Tecnologia
23 de outubro de 2025
Otimização das ações de auditoria fiscal através do ranqueamento de empresas utilizando aprendizado de máquina
Autores: Giovana Amorim Zanato e Cláudio Tucci Junior
DOI: 10.22167/2675-6528-2024082
E&S 2025, 6: e2024082
A auditoria fiscal é elemento central da arrecadação tributária e da conformidade no setor público, garante a aplicação correta das normas e exerce papel estratégico ao viabilizar políticas públicas por meio da receita arrecadada[1]. Com a transição do Imposto sobre Circulação de Mercadorias e Prestação de Serviços (ICMS) para o Imposto sobre Bens e Serviços (IBS)[2], prevista para 2026, cresce a relevância de métodos de ciência de dados e aprendizado de máquina como ferramentas para identificar riscos de evasão fiscal, proporcionam redução de custos, maior transparência e detecção de outliers ao comparar o comportamento de um contribuinte com o de sua população de referência[3].

======

Problema proposto:
Por favor, diga em que ano está prevista, segundo o trecho, a transição do ICMS para o IBS. O material não é usado nesta tarefa.

Bloco de dados:
======

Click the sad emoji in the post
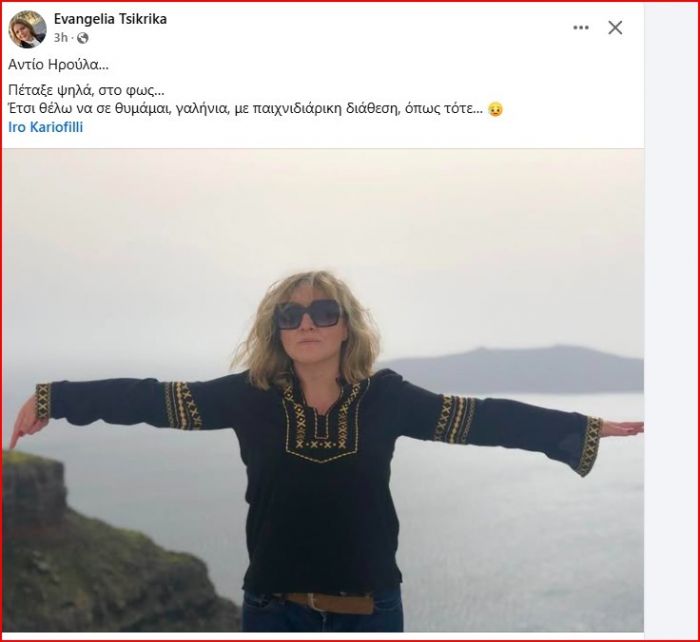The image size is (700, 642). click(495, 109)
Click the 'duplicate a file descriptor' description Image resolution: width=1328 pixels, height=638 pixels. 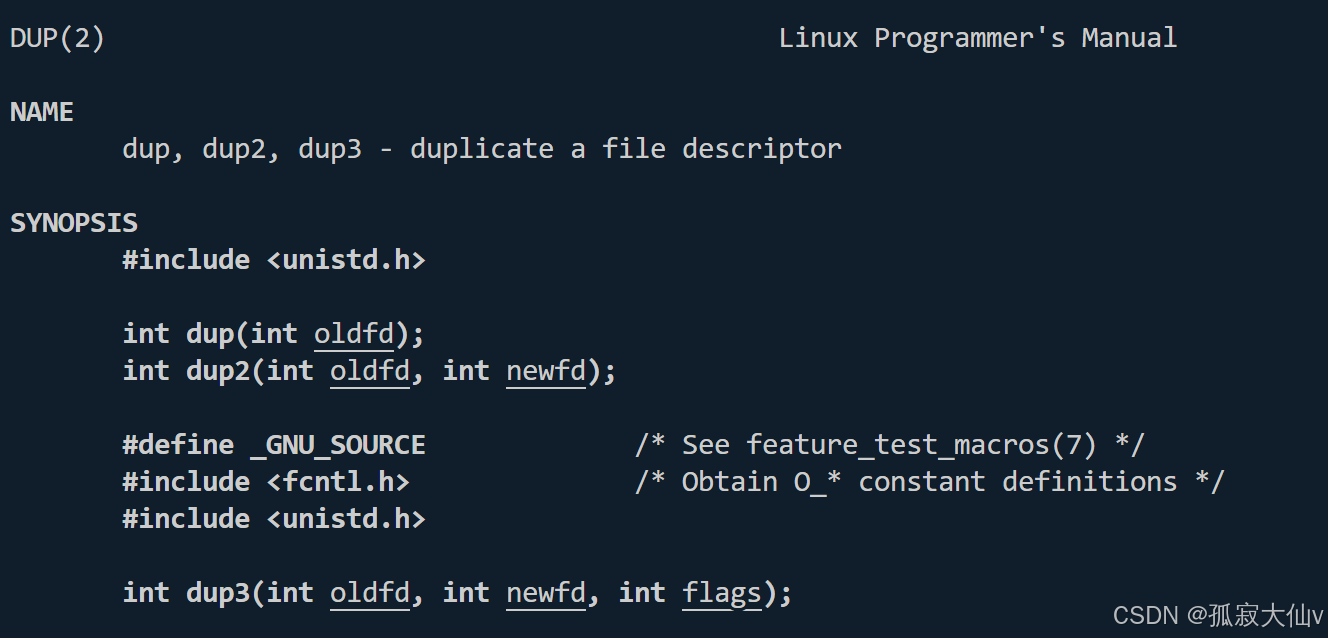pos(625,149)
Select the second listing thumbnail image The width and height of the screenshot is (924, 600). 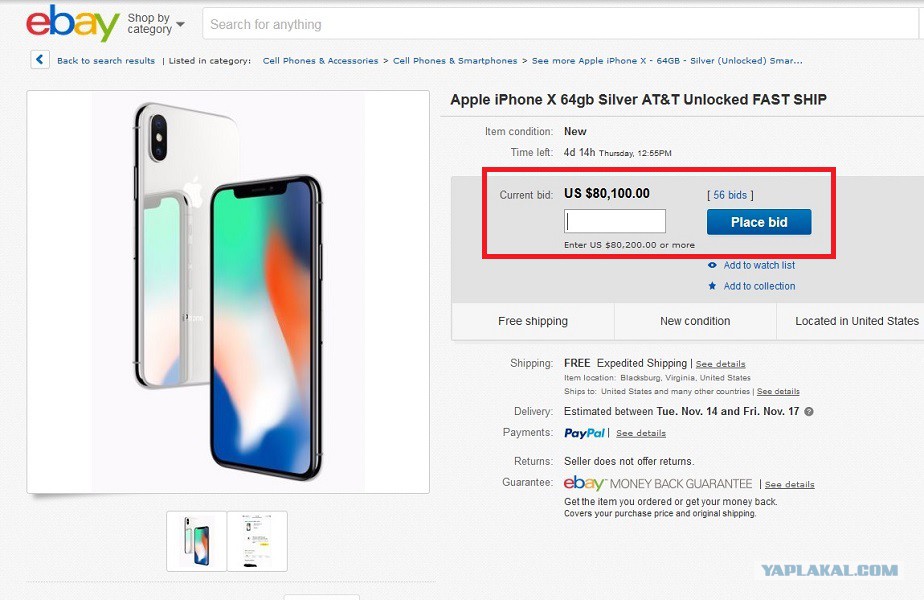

======

Resposta do exercício:
Em 2026.